Attorney General Bill Schuette said 67-year-old Jerry Stage of New Hudson and 55-year-old George Bauer of Commerce Township made separate pleas in Wayne County Circuit Court.
Stage pleaded guilty to one count each of embezzlement over $100,000 and conspiracy to embezzle over $100,000, both felonies punishable by up to 20 years in prison. Bauer pleaded guilty to one count of conspiracy to embezzle $50,000 to $100,000, a 15 year felony. Both defendants together must repay $2.6 million per a joint restitution order. Bauer’s sentencing is scheduled June 26, and Stage’s is Sept. 10.
Schuette said Stage, former CEO of the Compensation Advisory Organization of Michigan, embezzled approximately $2.6 million from the company during an 11-year period, conspiring with the organization’s bookkeeper, Bauer, to cover up his tracks.

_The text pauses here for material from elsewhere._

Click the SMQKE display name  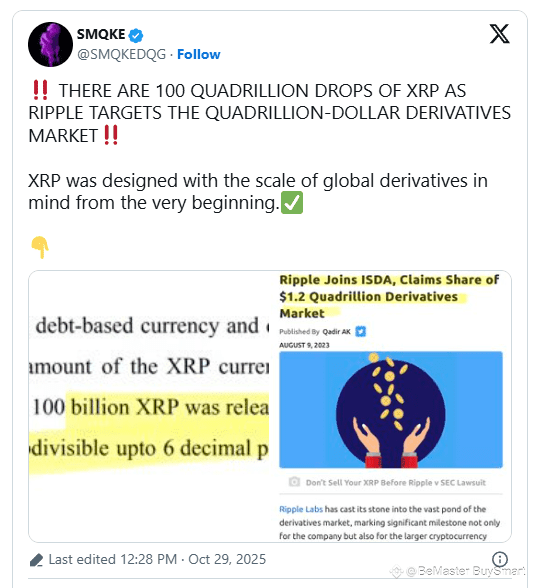[x=101, y=34]
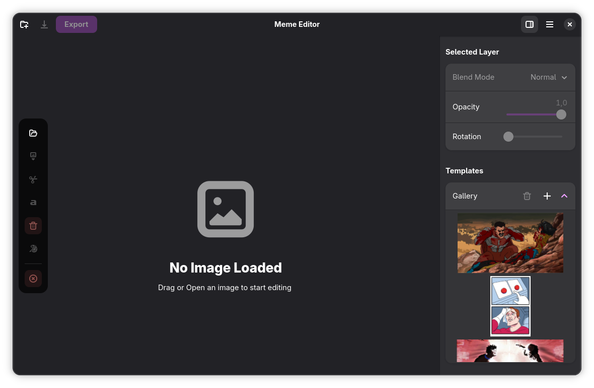
Task: Collapse the Gallery templates section
Action: coord(564,196)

“No company should have to operate under the fear its top executives are using corporate funds for personal financial gain,” Schuette said in a statement. “There are consequences to breaking the law, and we will continue to aggressively weed out corruption wherever we find it.”
The Compensation Advisory Organization of Michigan gives administrative and customer service support for the Michigan Workers’ Compensation Placement Facility. It collects data from insurers licensed to sell workers’ compensation insurance in Michigan and isn’t a state agency.
Stage was employed as CEO of the organization from 1993 until his retirement in July 2012. As CEO, Stage had the authority to issue checks, but company policy required two signatures on any check over $1,000.
To evade that requirement, Stage allegedly wrote checks to himself for $995 over a 14 year period, totaling approximately $1 million. Stage was also issued a company credit card to pay for business-related incidentals that he used for personal expenses, Schuette said.
Following Stage’s 2012 retirement, the organization undertook a review of expenditures to assess the company’s financial health. Upon the discovery of a number of financial reporting irregularities, the company consequently retained Plante Moran to conduct an official audit. Plante Moran discovered Stage had allegedly embezzled approximately $2.6 million.
“Stage paid Bauer to help him cut checks to himself, paying Bauer for his silence,” Schuette said.
Stage also allegedly submitted false or inflated expense reports for events including: week-long family vacations at Disney World, tuition, wedding expenses, pet care and family dinners. Allegedly using this scheme, Stage embezzled approximately $1.4 million. This conduct was not discovered during annual audits because as CEO, Stage did not have to submit documentation of his expenses, as other employees were required to do. The false expense reports were submitted to allegedly cover the amount of funds Stage was siphoning from the company.
The rest of the embezzled funds allegedly came from Stage inflating his own pay raises and bonuses, totaling to approximately $200,000.